* Your goal
Extend the passage about the village of Burnham, Illinois, picking up after its final sentence.

* Extract to read
·····
According to the 2021 census gazetteer files, Burnham has a total area of 1.94 sqmi, of which 1.86 sqmi (or 95.62%) is land and 0.09 sqmi (or 4.38%) is water. The water section of Burnham includes part of Powderhorn Lake and its adjacent nature preserve, a unit of the Cook County Forest Preserve District.

===Surrounding areas===
Burnham is bordered by Chicago to the north, Calumet City to the south and west, and Hammond, Indiana, to the east.

 Chicago
 Chicago Hammond, Indiana
 Calumet City Hammond, Indiana
 Calumet City Hammond, Indiana
 Calumet City

==Demographics==

Historical population
| Census | Pop. | Note | %± |
| 1910 | 328 |  | — |
| 1920 | 795 |  | 142.4% |
| 1930 | 994 |  | 25.0% |
| 1940 | 865 |  | −13.0% |
| 1950 | 1,331 |  | 53.9% |
| 1960 | 2,478 |  | 86.2% |
| 1970 | 3,634 |  | 46.7% |
| 1980 | 4,030 |  | 10.9% |
| 1990 | 3,916 |  | −2.8% |
| 2000 | 4,170 |  | 6.5% |
| 2010 | 4,206 |  | 0.9% |
| 2020 | 4,046 |  | −3.8% |
U.S. Decennial Census 2010 2020

===Racial and ethnic composition===

Burnham village, Illinois – Racial and ethnic composition Note: the US Census treats Hispanic/Latino as an ethnic category. This table excludes Latinos from the racial categories and assigns them to a separate category. Hispanics/Latinos may be of any race.
| Race / Ethnicity (NH = Non-Hispanic) | Pop 2000 | Pop 2010 | Pop 2020 | % 2000 | % 2010 | % 2020 |
|---|---|---|---|---|---|---|
| White alone (NH) | 1,172 | 729 | 491 | 28.11% | 17.33% | 12.14% |
| Black or African American alone (NH) | 2,248 | 2,587 | 2,419 | 53.91% | 61.51% | 59.79% |
| Native American or Alaska Native alone (NH) | 6 | 15 | 2 | 0.14% | 0.36% | 0.05% |
| Asian alone (NH) | 42 | 21 | 12 | 1.01% | 0.50% | 0.30% |
| Pacific Islander alone (NH) | 1 | 0 | 0 | 0.02% | 0.00% | 0.00% |
| Other race alone (NH) | 4 | 10 | 15 | 0.10% | 0.24% | 0.37% |
| Mixed race or Multiracial (NH) | 62 | 39 | 72 | 1.49% | 0.93% | 1.78% |
| Hispanic or Latino (any race) | 635 | 805 | 1,035 | 15.23% | 19.14% | 25.58% |
| Total | 4,170 | 4,206 | 4,046 | 100.00% | 100.00% | 100.00% |

===2020 census===
As of the 2020 census, Burnham had a population of 4,046, with 1,475 households and 821 families.
·····
* Information
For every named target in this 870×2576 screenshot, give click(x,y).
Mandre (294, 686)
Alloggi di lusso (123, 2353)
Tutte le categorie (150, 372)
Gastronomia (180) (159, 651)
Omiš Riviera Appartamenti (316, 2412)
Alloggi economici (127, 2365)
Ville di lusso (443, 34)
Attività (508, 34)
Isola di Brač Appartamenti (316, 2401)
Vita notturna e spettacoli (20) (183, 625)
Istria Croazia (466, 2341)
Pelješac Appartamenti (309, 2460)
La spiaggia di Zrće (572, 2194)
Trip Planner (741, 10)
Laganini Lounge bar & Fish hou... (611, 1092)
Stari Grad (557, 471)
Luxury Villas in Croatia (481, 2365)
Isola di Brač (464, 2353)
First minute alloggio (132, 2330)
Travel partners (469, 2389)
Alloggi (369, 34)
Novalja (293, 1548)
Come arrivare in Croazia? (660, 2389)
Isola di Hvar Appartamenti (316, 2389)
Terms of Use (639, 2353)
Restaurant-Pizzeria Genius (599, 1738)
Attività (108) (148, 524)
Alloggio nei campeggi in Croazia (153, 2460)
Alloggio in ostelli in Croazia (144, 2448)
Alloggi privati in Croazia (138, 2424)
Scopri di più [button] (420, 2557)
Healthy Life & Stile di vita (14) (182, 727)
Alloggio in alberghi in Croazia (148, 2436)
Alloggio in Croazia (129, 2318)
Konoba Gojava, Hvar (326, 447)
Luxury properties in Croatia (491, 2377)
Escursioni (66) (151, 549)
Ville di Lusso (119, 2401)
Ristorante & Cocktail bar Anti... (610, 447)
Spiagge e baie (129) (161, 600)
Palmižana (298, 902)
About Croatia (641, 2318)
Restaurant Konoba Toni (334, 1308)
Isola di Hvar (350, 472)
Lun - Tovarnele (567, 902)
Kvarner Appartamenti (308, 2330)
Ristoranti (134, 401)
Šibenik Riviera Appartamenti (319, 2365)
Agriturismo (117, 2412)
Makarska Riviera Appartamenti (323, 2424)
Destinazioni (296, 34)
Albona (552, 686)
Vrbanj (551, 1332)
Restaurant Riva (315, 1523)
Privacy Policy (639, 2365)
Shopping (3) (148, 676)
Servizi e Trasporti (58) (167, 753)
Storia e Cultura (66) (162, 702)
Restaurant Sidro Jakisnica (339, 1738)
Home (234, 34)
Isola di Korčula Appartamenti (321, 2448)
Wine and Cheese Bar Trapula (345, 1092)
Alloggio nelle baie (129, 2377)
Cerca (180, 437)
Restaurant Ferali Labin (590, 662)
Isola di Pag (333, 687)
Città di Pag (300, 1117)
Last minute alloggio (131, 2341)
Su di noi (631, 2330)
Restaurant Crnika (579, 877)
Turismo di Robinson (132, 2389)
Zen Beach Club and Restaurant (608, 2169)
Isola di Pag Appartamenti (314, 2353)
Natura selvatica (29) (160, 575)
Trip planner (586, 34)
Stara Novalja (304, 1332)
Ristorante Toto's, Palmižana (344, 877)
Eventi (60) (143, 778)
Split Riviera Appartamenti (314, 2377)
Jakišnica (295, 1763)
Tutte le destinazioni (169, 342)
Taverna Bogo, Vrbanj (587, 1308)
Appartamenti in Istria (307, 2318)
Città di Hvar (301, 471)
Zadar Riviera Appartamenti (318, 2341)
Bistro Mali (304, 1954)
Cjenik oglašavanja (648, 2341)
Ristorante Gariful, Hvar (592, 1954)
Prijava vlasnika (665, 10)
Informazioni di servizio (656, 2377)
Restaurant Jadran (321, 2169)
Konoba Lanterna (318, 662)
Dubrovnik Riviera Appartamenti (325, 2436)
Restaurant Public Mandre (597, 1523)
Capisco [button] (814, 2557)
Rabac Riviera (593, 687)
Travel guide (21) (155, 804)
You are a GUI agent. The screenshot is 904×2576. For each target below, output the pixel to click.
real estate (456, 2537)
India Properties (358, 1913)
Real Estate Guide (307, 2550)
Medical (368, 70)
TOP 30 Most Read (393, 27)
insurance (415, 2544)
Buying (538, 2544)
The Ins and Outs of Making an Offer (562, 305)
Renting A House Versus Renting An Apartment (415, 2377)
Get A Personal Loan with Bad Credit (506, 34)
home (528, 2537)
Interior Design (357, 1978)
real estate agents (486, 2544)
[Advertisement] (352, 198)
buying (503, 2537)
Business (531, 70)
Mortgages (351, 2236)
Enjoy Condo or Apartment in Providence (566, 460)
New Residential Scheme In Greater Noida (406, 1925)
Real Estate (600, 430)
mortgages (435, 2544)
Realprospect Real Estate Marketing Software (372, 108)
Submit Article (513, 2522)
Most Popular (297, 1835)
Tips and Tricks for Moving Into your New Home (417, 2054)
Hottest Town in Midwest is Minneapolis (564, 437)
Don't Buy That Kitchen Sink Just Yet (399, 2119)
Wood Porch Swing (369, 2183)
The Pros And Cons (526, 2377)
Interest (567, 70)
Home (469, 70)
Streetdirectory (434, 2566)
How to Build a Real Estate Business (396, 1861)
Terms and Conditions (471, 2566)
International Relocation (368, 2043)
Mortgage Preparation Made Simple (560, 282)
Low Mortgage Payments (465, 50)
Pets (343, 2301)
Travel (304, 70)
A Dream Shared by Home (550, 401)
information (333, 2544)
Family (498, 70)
·····
* Task response
The median age was 41.4 years. 21.5% of residents were under the age of 18 and 14.8% were 65 years of age or older. For every 100 females, there were 93.5 males, and for every 100 females age 18 and over, there were 91.0 males age 18 and over.

There were 1,589 housing units, with 7.2% vacant. The homeowner vacancy rate was 2.6% and the rental vacancy rate was 7.0%. The population density was 2,085.57 PD/sqmi, and housing density was 819.07 /sqmi.

100.0% of residents lived in urban areas, while 0.0% lived in rural areas.

Of households in Burnham, 32.6% had children under the age of 18 living in them. Of all households, 30.3% were married-couple households, 22.4% were households with a male householder and no spouse or partner present, and 41.2% were households with a female householder and no spouse or partner present. About 30.9% of all households were made up of individuals, and 9.5% had someone living alone who was 65 years of age or older. The average household size was 3.56 and the average family size was 2.40.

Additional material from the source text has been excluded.